→ Assignment
Below are entries to return in full. Keep each one exact.

→ Excerpted data
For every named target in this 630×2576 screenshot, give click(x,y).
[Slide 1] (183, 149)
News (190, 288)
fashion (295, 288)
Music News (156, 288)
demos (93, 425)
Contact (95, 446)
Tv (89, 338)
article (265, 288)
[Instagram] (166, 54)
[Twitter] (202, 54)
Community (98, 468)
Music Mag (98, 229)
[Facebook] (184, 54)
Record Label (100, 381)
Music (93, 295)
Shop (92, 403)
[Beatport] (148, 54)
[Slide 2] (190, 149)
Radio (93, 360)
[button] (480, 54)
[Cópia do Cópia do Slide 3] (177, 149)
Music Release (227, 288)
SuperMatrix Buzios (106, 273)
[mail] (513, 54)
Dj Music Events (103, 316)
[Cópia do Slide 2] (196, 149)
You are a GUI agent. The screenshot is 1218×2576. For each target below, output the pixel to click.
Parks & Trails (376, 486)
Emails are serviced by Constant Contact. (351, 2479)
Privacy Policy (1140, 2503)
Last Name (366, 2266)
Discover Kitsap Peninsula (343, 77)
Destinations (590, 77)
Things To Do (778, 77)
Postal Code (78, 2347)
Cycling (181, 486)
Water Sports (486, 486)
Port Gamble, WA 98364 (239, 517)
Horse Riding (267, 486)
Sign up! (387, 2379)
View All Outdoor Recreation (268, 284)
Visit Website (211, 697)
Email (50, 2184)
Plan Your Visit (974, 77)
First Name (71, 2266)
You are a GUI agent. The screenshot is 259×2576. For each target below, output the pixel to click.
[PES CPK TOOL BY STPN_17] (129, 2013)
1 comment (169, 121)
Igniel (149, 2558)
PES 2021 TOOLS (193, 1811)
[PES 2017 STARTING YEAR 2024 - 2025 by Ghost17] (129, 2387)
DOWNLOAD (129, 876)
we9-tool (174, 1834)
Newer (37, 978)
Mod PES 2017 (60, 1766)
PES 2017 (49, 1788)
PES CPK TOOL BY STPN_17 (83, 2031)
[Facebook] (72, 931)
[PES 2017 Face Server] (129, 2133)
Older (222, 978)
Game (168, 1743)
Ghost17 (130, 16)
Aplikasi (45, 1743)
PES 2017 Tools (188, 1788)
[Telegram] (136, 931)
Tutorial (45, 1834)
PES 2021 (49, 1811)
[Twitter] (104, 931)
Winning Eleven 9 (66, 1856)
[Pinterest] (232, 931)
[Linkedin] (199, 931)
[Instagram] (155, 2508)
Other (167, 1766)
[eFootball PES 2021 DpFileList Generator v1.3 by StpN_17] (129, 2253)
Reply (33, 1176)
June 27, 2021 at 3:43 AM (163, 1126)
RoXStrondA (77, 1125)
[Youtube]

→ Answer box
For every named target in this 630×2576 screenshot, give click(x,y).
[Slide 1] (183, 149)
News (190, 288)
fashion (295, 288)
Music News (156, 288)
demos (93, 425)
Contact (95, 446)
Tv (89, 338)
article (265, 288)
[Instagram] (166, 54)
[Twitter] (202, 54)
Community (98, 468)
Music Mag (98, 229)
[Facebook] (184, 54)
Record Label (100, 381)
Music (93, 295)
Shop (92, 403)
[Beatport] (148, 54)
[Slide 2] (190, 149)
Radio (93, 360)
[button] (480, 54)
[Cópia do Cópia do Slide 3] (177, 149)
Music Release (227, 288)
SuperMatrix Buzios (106, 273)
[mail] (513, 54)
Dj Music Events (103, 316)
[Cópia do Slide 2] (196, 149)
You are a GUI agent. The screenshot is 1218×2576. For each target below, output the pixel to click.
Parks & Trails (376, 486)
Emails are serviced by Constant Contact. (351, 2479)
Privacy Policy (1140, 2503)
Last Name (366, 2266)
Discover Kitsap Peninsula (343, 77)
Destinations (590, 77)
Things To Do (778, 77)
Postal Code (78, 2347)
Cycling (181, 486)
Water Sports (486, 486)
Port Gamble, WA 98364 (239, 517)
Horse Riding (267, 486)
Sign up! (387, 2379)
View All Outdoor Recreation (268, 284)
Visit Website (211, 697)
Email (50, 2184)
Plan Your Visit (974, 77)
First Name (71, 2266)
You are a GUI agent. The screenshot is 259×2576. For each target below, output the pixel to click.
[PES CPK TOOL BY STPN_17] (129, 2013)
1 comment (169, 121)
Igniel (149, 2558)
PES 2021 TOOLS (193, 1811)
[PES 2017 STARTING YEAR 2024 - 2025 by Ghost17] (129, 2387)
DOWNLOAD (129, 876)
we9-tool (174, 1834)
Newer (37, 978)
Mod PES 2017 (60, 1766)
PES 2017 (49, 1788)
PES CPK TOOL BY STPN_17 (83, 2031)
[Facebook] (72, 931)
[PES 2017 Face Server] (129, 2133)
Older (222, 978)
Game (168, 1743)
Ghost17 (130, 16)
Aplikasi (45, 1743)
PES 2017 Tools (188, 1788)
[Telegram] (136, 931)
Tutorial (45, 1834)
PES 2021 (49, 1811)
[Twitter] (104, 931)
Winning Eleven 9 (66, 1856)
[Pinterest] (232, 931)
[Linkedin] (199, 931)
[Instagram] (155, 2508)
Other (167, 1766)
[eFootball PES 2021 DpFileList Generator v1.3 by StpN_17] (129, 2253)
Reply (33, 1176)
June 27, 2021 at 3:43 AM (163, 1126)
RoXStrondA (77, 1125)
[Youtube]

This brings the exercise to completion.